**Aufgabe**
Schreib den Seitentext ab, beginnend bei "Daß Glaube etwas" und endend bei "nicht mehr tun.". Ersetze dabei "Praxis" durch "Einrichtung".

**Seitentext**
▽
Es gäbe weniger Gläubige auf der Welt, kennten sie ihre Glaubensgeschichte so gut wie ihr Glaubensbekenntnis.

Daß Glaube etwas ganz anderes sei als Aberglaube, ist unter allem Aberglauben der größte.

Kirche – metaphysische Bedürfnisanstalt. Eine Praxis, die krank macht, um heilen zu können; die in Nöten hilft, die man ohne sie gar nicht hätte; das Gängeln derer, die noch glauben, durch jene, die es nicht mehr tun.

Die Wenigsten ahnen, daß der größte Teil der Klugheit des Klerus in der Dummheit der Laien besteht.

Karlheinz Deschner


Ein junger freundlicher Mensch soll Pfarrer werden, wird es auch und erfährt nun Freud und Leid (mehr Leid als Freud) dieses Berufes. Hier lernt er zum ersten Mal das wirkliche Leben kennen. In seiner Pfarre machen sich die Franziskaner mausig, aber er hat auch einen guten Freund an seiner Seite. Seine Erlebnisse und Erfahrungen berichtet er seinem »lieben Herrn Bruder«, also einem erfahrenern Kollegen. Am Ende bekommt er zwar nicht die Königstochter und das halbe Königreich dazu, aber wenigstens eine neue Pfarre mit besserem Einkommen.
△
**Bereitgestelltes Material**
▽
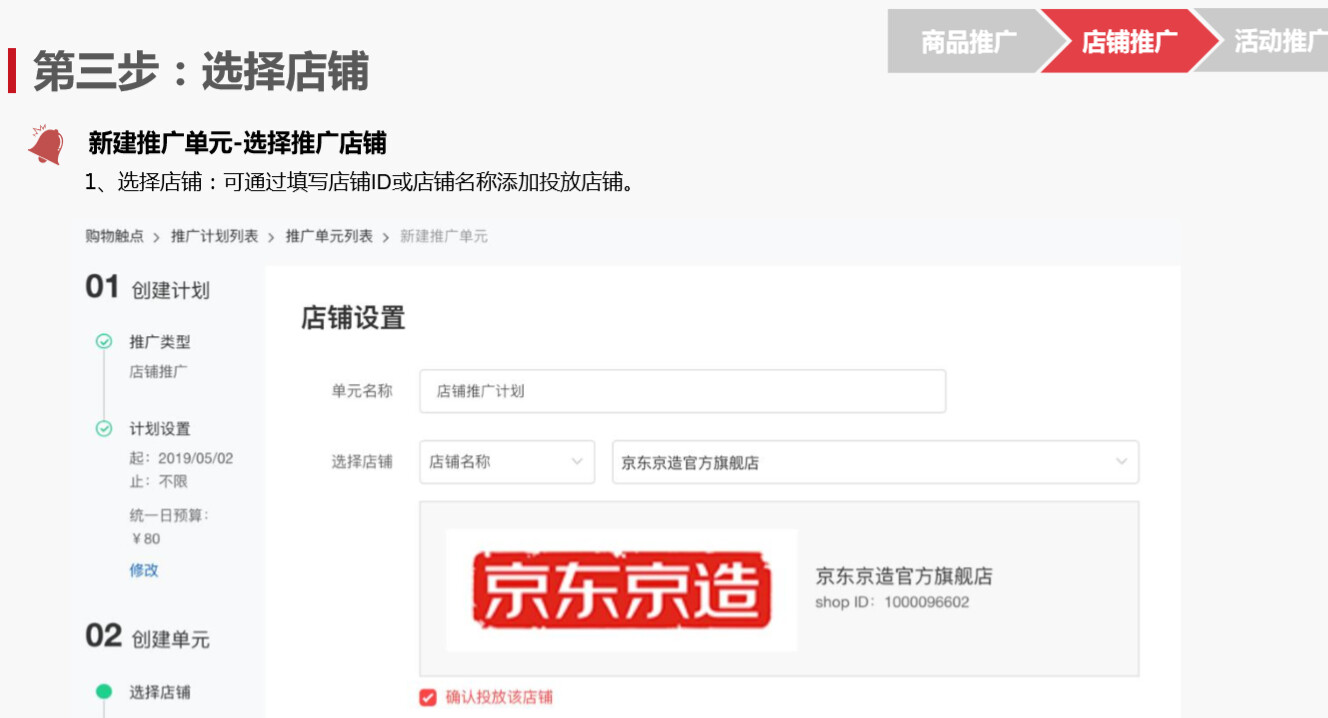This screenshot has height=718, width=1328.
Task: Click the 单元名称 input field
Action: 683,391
△
**Ergebnis**
Daß Glaube etwas ganz anderes sei als Aberglaube, ist unter allem Aberglauben der größte.

Kirche – metaphysische Bedürfnisanstalt. Eine Einrichtung, die krank macht, um heilen zu können; die in Nöten hilft, die man ohne sie gar nicht hätte; das Gängeln derer, die noch glauben, durch jene, die es nicht mehr tun.